Suspeitos de tráfico de pessoas são acusados de explorar adolescentes paraguaias

Flávia Villela - Repórter da Agência Brasil

A Polícia Civil do Rio de Janeiro prendeu hoje (20) quatro suspeitos de manter em cárcere privado e explorar sexualmente duas adolescentes do Paraguai. As vítimas já estão no país de origem, apesar de terem manifestado à polícia o desejo de permanecer no Brasil. Além das quatro prisões temporárias, foram cumpridos três mandados de busca e apreensão no município de Belford Roxo, Baixada Fluminense.

O representante legal das meninas no Brasil, Rodrigo Moreira Araújo, brasileiro, e a esposa, Mercedes Lopez, que é paraguaia, trouxeram as meninas para o Brasil como suas afilhadas, tendo a primeira delas chegado ao Brasil há cerca de dois anos. A operação, denominada Coiote, teve o apoio do Judiciário e do Ministério Público do Estado do Rio de Janeiro.

As delegadas Tatiana Queiroz (à esquerda) e Juliana Emerique durante coletiva sobre a prisão de suspeitos de tráfico de pessoasTomaz Silva/Agência Brasil

As delegadas titulares da Delegacia Especializada de Atendimento à Mulher de Belford Roxo, Tatiana Queiroz, e da Delegacia da Criança e Adolescente Vítima, Juliana Emerique, coordenaram as investigações, iniciadas em março. A primeira vítima, de 16 anos, que fez a denúncia que originou a operação, contou ter ficado em cárcere privado por dois anos. Quando as investigações já haviam começado, uma segunda vítima, de 15 anos, foi trazida para viver nas mesmas condições. Após três meses em cárcere privado, ela também fugiu e fez a denúncia em junho.

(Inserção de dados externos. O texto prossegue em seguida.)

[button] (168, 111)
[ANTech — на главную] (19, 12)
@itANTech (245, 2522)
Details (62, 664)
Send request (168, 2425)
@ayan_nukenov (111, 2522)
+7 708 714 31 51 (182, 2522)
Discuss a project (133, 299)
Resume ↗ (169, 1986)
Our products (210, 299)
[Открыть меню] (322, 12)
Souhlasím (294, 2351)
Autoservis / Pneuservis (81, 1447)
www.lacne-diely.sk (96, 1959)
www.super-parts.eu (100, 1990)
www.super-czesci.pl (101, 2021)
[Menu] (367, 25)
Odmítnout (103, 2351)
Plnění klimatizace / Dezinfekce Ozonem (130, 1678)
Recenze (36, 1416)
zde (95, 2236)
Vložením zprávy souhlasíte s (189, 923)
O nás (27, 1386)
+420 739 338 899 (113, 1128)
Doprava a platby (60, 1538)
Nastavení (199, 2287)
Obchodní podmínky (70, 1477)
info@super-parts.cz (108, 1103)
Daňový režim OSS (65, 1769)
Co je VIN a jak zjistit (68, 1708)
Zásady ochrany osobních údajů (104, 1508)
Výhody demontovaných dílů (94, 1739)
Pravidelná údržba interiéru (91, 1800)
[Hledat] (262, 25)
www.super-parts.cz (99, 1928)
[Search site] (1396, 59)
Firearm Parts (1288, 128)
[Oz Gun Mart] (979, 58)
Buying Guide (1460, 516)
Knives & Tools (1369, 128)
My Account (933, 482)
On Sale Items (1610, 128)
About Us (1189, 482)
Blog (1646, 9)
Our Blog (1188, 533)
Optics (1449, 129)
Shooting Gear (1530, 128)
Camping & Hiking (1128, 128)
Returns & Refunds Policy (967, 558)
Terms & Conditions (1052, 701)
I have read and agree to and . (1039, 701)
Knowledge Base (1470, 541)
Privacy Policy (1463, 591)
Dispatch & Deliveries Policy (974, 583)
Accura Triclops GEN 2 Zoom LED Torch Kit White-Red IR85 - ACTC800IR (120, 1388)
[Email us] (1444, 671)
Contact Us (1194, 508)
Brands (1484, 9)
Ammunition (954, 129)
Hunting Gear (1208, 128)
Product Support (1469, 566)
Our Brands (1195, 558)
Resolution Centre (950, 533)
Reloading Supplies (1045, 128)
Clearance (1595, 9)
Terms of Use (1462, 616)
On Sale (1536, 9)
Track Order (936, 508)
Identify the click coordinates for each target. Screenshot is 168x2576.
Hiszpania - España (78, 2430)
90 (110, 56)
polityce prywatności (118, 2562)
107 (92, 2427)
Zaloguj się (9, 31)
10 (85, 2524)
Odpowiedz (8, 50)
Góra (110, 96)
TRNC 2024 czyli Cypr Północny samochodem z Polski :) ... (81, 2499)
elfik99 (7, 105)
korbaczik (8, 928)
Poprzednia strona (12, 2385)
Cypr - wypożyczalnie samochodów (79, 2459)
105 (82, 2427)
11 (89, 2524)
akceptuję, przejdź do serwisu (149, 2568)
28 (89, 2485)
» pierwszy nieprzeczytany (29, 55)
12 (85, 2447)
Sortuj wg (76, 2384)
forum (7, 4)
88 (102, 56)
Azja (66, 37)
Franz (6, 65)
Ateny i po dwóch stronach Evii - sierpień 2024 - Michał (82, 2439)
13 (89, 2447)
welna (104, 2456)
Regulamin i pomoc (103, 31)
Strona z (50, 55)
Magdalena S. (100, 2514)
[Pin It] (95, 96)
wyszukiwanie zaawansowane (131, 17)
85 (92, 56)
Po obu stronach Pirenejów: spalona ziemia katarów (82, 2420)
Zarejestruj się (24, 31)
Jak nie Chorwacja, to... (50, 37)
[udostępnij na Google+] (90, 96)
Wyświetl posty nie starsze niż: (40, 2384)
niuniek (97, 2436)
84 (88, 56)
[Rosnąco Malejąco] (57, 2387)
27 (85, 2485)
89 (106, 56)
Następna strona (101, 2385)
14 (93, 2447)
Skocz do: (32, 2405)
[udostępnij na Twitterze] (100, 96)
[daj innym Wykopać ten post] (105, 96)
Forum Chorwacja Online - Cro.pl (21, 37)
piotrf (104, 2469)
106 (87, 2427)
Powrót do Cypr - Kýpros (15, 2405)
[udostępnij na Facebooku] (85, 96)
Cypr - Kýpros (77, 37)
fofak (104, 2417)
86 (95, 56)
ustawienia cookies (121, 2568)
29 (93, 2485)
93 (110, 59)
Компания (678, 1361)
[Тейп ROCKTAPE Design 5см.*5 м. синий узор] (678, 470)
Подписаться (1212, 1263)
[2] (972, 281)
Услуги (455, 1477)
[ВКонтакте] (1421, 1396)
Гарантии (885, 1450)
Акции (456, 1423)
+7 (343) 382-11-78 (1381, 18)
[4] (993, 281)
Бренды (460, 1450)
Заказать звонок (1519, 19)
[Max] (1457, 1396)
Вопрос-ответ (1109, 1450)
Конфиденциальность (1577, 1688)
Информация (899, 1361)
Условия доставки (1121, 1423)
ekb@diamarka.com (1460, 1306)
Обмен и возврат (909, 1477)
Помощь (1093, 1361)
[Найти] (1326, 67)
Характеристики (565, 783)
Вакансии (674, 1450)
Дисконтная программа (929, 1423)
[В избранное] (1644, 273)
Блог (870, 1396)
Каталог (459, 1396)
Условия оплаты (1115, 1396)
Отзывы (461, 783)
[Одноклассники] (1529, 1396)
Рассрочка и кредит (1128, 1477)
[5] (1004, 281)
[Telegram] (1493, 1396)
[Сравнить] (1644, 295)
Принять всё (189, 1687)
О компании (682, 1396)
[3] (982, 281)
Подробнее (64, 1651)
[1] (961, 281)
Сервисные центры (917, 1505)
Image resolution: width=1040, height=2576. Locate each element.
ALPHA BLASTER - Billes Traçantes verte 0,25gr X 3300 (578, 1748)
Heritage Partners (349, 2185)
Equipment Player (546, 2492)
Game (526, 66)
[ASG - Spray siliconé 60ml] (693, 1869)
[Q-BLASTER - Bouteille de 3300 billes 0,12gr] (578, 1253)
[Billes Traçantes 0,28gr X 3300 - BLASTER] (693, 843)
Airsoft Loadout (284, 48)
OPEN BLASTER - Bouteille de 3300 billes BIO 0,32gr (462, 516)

De acordo com a delegada Juliana, as vítimas moravam na residência do casal, trabalhavam como empregadas domésticas e sofriam abusos sexuais do marido e de outros dois suspeitos, Denyel Camilo Araújo, irmão de Rodrigo, e Éden da Silva Carvalho, vizinho do casal, que pagavam para estuprar as meninas. A primeira vítima já havia engravidado de Denyel e feito um aborto. De acordo com as delegadas, elas vinham ao Brasil em busca de uma vida melhor e foram enganadas.

A delegada Tatiana Queiroz contou que a primeira vítima compareceu à delegacia em março, acompanhada de Rodrigo para fazer uma denúncia de estupro. A delegada suspeita que a denúncia foi feita com consentimento do próprio Rodrigo, pois, apesar de ser o agressor, ele queria o registro de ocorrência de estupro para que a menina fizesse um aborto legal, caso estivesse grávida novamente.

"Ela depois conseguiu fugir e compareceu à delegacia no dia seguinte com uma vizinha, contando outra versão totalmente diferente [da do dia anterior]", explicou a delegada Tatiana. "Ela estava extremamente fragilizada. Estou acostumada a lidar com casos de estupro de vulnerável, três a quatro por dia, mas fiquei muito sensibilizada com essa vítima", contou ela.

De acordo com a delegada Juliana Emerique, a paraguaia Mercedes, responsável com o marido pela vinda das adolescentes, veio para o Brasil há 15 anos em busca de uma vida melhor, trabalhando na época para uma família na própria cidade onde mora.

Rodrigo já foi preso com base na Lei Maria da Penha, por ter agredido a esposa Mercedes. Eles têm dois filhos menores de idade. Mercedes ainda mantinha uma creche informal em casa para crianças da comunidade onde morava, em Parque Esperança.

Ainda segundo a delegada Tatiana, as vítimas não queriam retornar ao Paraguai, pois relataram que moravam em situação de miséria. A segunda vítima dizia que preferia até mesmo continuar a ser explorada. "Ela chorava dizendo que não queria voltar para o Paraguai, ou seja, preferia viver sendo abusada e explorada do que voltar para a miséria". Impedidas de contatar a família, elas não recebiam pelos trabalhos, mas eram informadas pelo casal de que uma ajuda de custo era enviada aos parentes, sem a certeza de que isso ocorria.

"Estamos abrindo uma caixa de pandora, esta é apenas a primeira fase. Agora, vamos ver os indícios dessa natureza internacional, para saber como essas adolescentes entram no Brasil, quais são as rotas, e se há efetivo recrutamento. A Polícia Federal será devidamente comunicada por ser crimes da sua atribuição de atuação" completou Juliana.